S5. Band matrix methods. Sparse, band-shaped Jacobian matrices J occur in problems where many spatial subdomains are employed because only neighboring domains are analytically coupled. The Maple Linear Algebra package has built-in algorithms that automatically handle sparse matrix equations efficiently.
S6. J matrix differentiation. The Jacobian J is obtained exactly by analytical differentiation of φ. This is a tedious procedure that, without optimization, may require more than 50% of the total GWRM CPU time for matrices of dimension about 3000 or higher. By implementing algorithms that differentiate the non-zero band matrix elements only, favorable scaling with the number of spatial subdomains is obtained for very large matrices.
S7. Spatial and temporal subdomain influence on φ. In particular for nonlinear problems, the components of φ may be lengthy and complex, thus being time-consuming to differentiate analytically. Significant speed is gained by the use of spatial and temporal subdomains, since then the same global accuracy may be obtained using lower order Chebyshev polynomial expansions in each subdomain, resulting in more manageable φ vectors for differentiation.
S8. Choice of initial vector x = x0. As for all iterative methods, SIR convergence strongly depends on the choice of initial vector x0. The closer to the solution, the faster the convergence. In GWRM computations, x0 is typically taken to be the initial condition or, when multiple time domains are used, the solution for the end of the previous time interval. Thus, if the temporal length is reduced, the solution vector x will arbitrarily approach the initial guess x = x0. Hence, GWRM convergence is always guaranteed. In some computations particularly well-conditioned choices of x0 can be made. For example in numerical weather prediction, several scenarios are computed with slightly different initial conditions in order to provide ensemble results. Rapid GWRM convergence can then be reached by using solutions x from previous computations as x0 [
Next follows a discussion on the measures taken to optimize the GWRM.
S9. Spatial and temporal subdomains. The use of spatial and temporal subdomains implies that the same accuracy can be retained with lower order Chebyshev polynomials in each domain. Optimistically, if this order could be reduced to half by halving the interval, a speed gain of about a factor 4 would be obtained because of the cubic dependence on the number of modes and that the number of intervals is doubled. In reality, the story is more complicated and there is usually an optimum subinterval length [
S10. Overlapping spatial subdomains. It is preferable to use overlapping spatial subdomains in Chebyshev spectral methods as compared to a procedure where function and functional derivative values are matched at the borders. A standard is two-point overlap (“hand-shake”).
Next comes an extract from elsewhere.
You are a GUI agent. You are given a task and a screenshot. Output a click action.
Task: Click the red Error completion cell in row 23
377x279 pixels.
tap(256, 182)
The reason is that the Chebyshev spectral space representation of derivatives is sensitive to the values of higher order coefficients, which values are quite approximative both during early iterations and for solutions that do not need to be precisely calculated. The amount of overlap can be chosen arbitrarily; very small values (order 10−6 of the spatial domain) are usually favorable for high accuracy. The number of overlap points required to preserve boundary condition information across the spatial domain is a function of the number of first order PDEs that are solved [
S11. Adaptive temporal subdomains. Time overlap is only used for the temporal domains when it enhances convergence, since accuracy generally is negatively affected. Adaptive time interval length, however, greatly enhances efficiency. Best results have been obtained by starting with a relatively long time interval; if convergence is not reached, the time interval is automatically reduced and a new computation is performed. The algorithm regularly strives to increase the time interval length, which procedure is very forceful in smooth computational terrain. It may be mentioned that this algorithm is very robust since Chebyshev polynomials are limited to values in the interval [−1, 1]; thus the numerical values of higher order Chebyshev coefficients directly measure convergence.
S12. Time parallelization. The use of spatial subdomains opens up the possibility for performing strongly parallel computations in each time interval. In an approach termed “the Common Boundary Condition method” (CBC) we solve the local physical equations of each subdomain in parallel for each iteration, whereas the global computation only involves the boundary equations that connect the domains. This promising procedure is relatively complex and will be reported elsewhere.
S13. Clenshaw’s algorithm. Nearly all GWRM computations take place in spectral space. The computation of a Chebyshev series however, which may be needed for example when handling overlapping temporal domains, suffers from truncation errors at higher modal numbers. Clenshaw’s algorithm [
S14. End conditions. Since the GWRM is an acausal algorithm, initial conditions can be traded for end conditions for possible improvement of numerical stability. This potential avenue is, so far, only explored for some simple cases with neutral result.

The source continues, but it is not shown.